Esas fotos me asustaron lo suficiente como para dejar de inyectarme para siempre.

En los años 90, recurrí a la fototerapia UVB, que es la versión médica del bronceado en interiores. Encontré un dermatólogo con una cabina de luz cerca de mi oficina, así que salía corriendo durante mi hora de almuerzo, me desnudaba, me ponía una toalla en la cabeza y la cara y me metía. Las ráfagas de luz ultravioleta funcionaban siempre que mantuviera un programa de tres o cuatro días a la semana. Los almuerzos inhalados y el recorrido por el aparcamiento al salir y entrar eran demasiado agotadores. No pude mantenerlo.

En la misma década, probé una dieta de alimentos crudos y el ayuno. Tomé metotrexato, un medicamento contra el cáncer que ralentiza el crecimiento celular. Me sometí a los investigadores del Hospital de la Universidad de Michigan que estudiaban los efectos sobre la psoriasis de dosis intensas de luz. Me sumergí en el Mar Muerto durante un viaje de prensa a Israel. Incluso acudí a una vieja adivina que nos hizo esperar a mí y a mis amigos fuera de su desordenado bungalow durante dos horas antes de pronunciar una misteriosa sentencia: "Bórax". No se explicó, así que tuvimos que descifrar su significado.
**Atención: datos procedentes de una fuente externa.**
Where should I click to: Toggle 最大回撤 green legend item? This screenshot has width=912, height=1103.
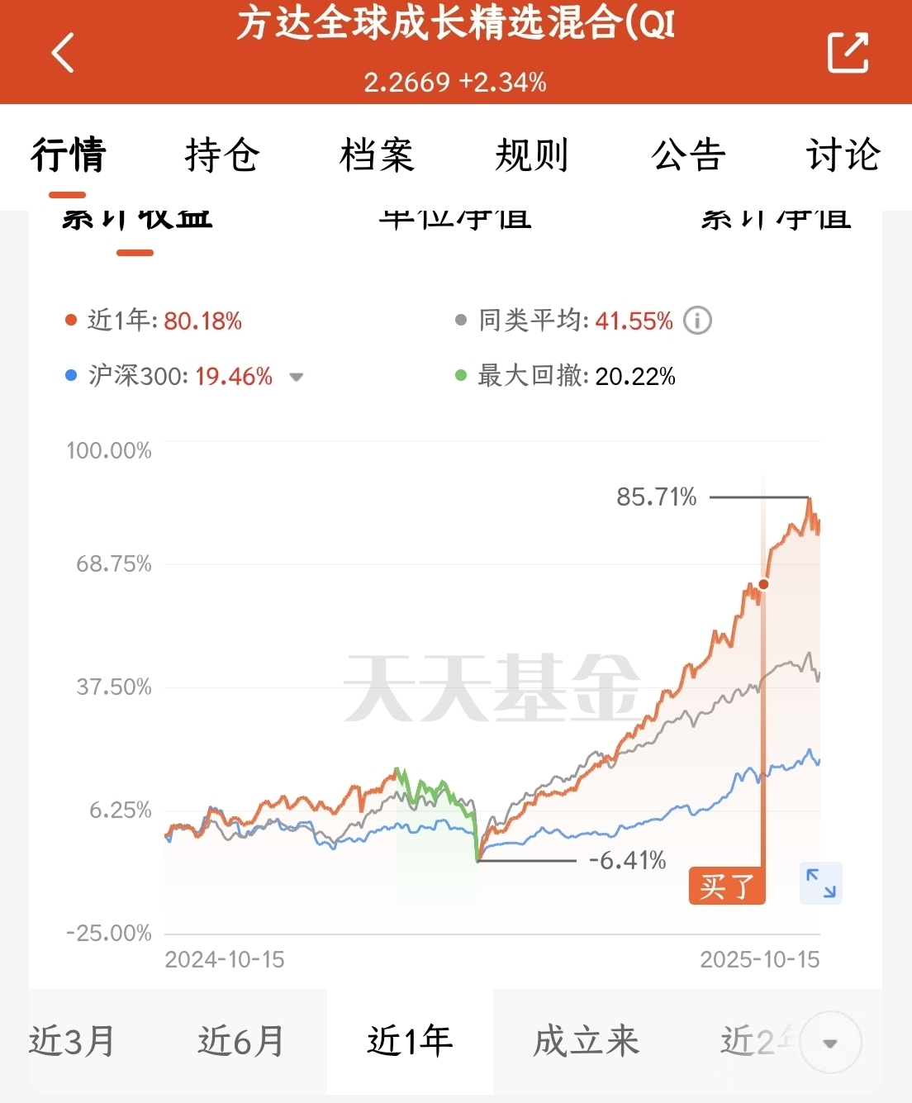pos(567,377)
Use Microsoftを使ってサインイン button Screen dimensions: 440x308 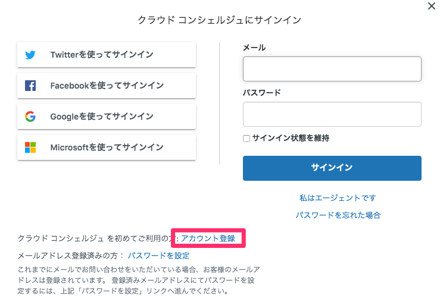[x=107, y=147]
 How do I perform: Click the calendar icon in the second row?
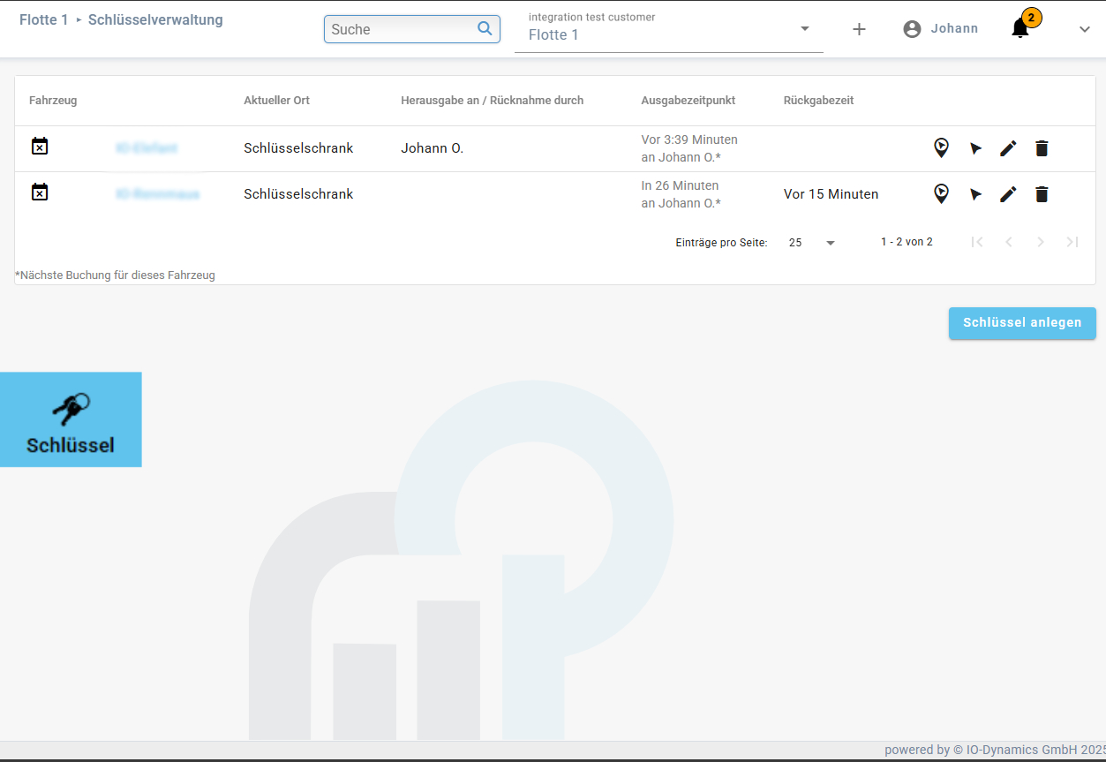(40, 192)
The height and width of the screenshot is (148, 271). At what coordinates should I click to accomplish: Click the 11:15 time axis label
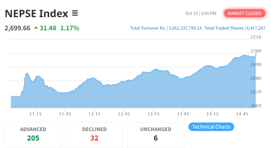click(x=35, y=114)
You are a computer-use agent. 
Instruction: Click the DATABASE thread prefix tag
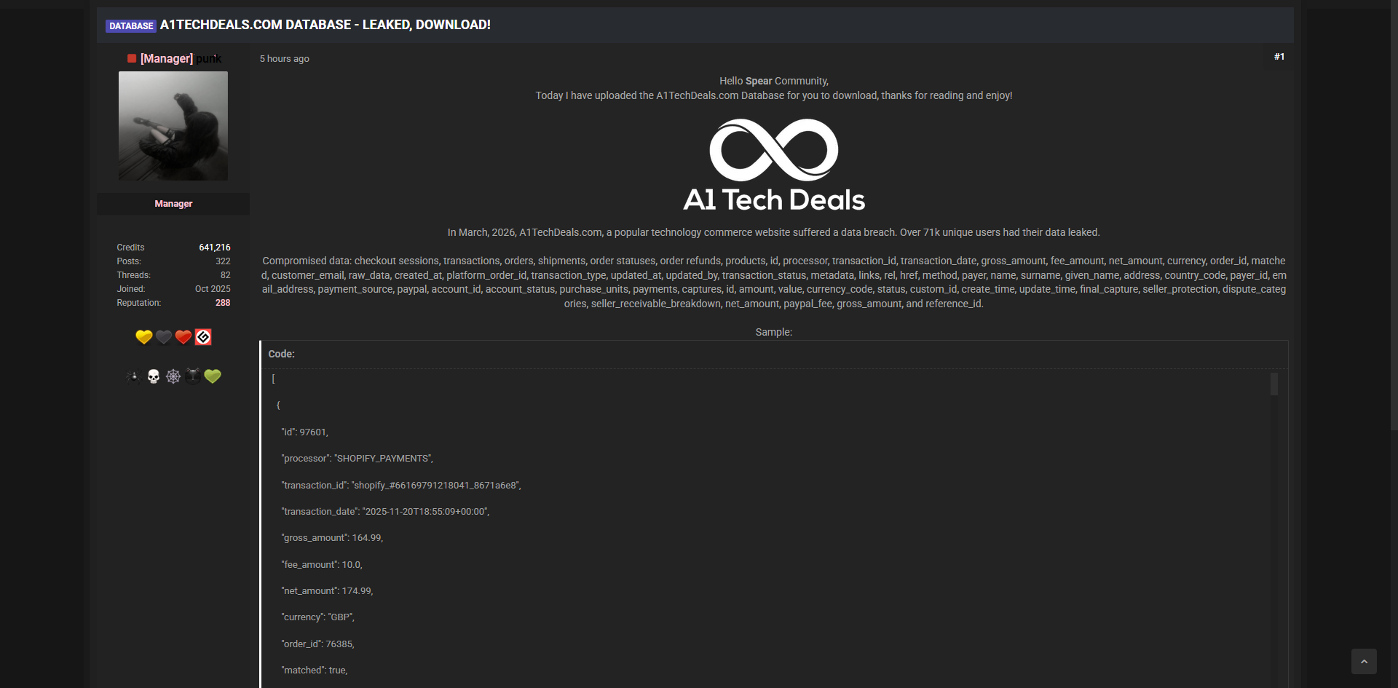131,26
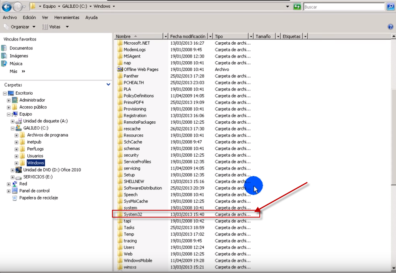Image resolution: width=396 pixels, height=273 pixels.
Task: Select Papelera de reciclaje in tree
Action: (38, 198)
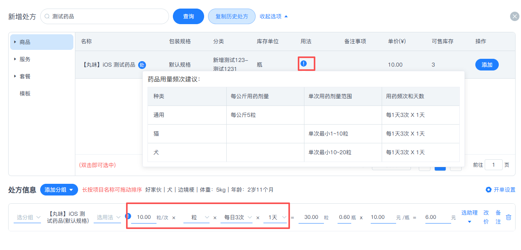521x250 pixels.
Task: Open the 每日3次 frequency dropdown
Action: [237, 217]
Nuestra conclusión fue que no debía lavar la ropa con un detergente a base de lejía.

Las placas, escamas, lesiones -como quiera llamarse- siempre volvían a aparecer, normalmente en una o dos semanas. Cuanto más luchaba, más se acumulaban.

Mi psoriasis no soy yo

Alrededor de 2001, después de ver a ese último dermatólogo, dejé de hacerlo todo, invocando una indiferencia búdica hacia mi enfermedad. Me dije que la única manera de controlar los síntomas era dejar de lado la necesidad de controlarlos. Era el único tratamiento que no había probado: el desapego. Puse mi enfermedad en un estante como un libro que ya había leído y releído.

Por supuesto, el hecho de tener un niño pequeño en ese momento significaba que no podía pensar en ocuparme de mi piel. Tener un marido que no se fija en la superficie de las cosas -pasa por alto las migas en su bigote y las manchas de mostaza en su camisa- significa no tener que dar un respingo si su mano roza mi rodilla.

Afortunadamente, mis síntomas han remitido un poco, probablemente como consecuencia de la sensación de bienestar que me producen el sueño reparador, el ejercicio regular y la risa de mis hijos. Mi ginecólogo sugirió que los cambios hormonales relacionados con la edad también podrían haber hecho desaparecer la psoriasis.

Todo lo que veo son manos lo suficientemente claras como para complementar una manicura, si es que alguna vez quiero una.

Sigo estando acomplejada, sobre todo en verano, pero en lo que respecta al mundo exterior, sólo soy modesta al vestir.

Por cierto, he encontrado uno muy bonito que me servirá para toda la temporada.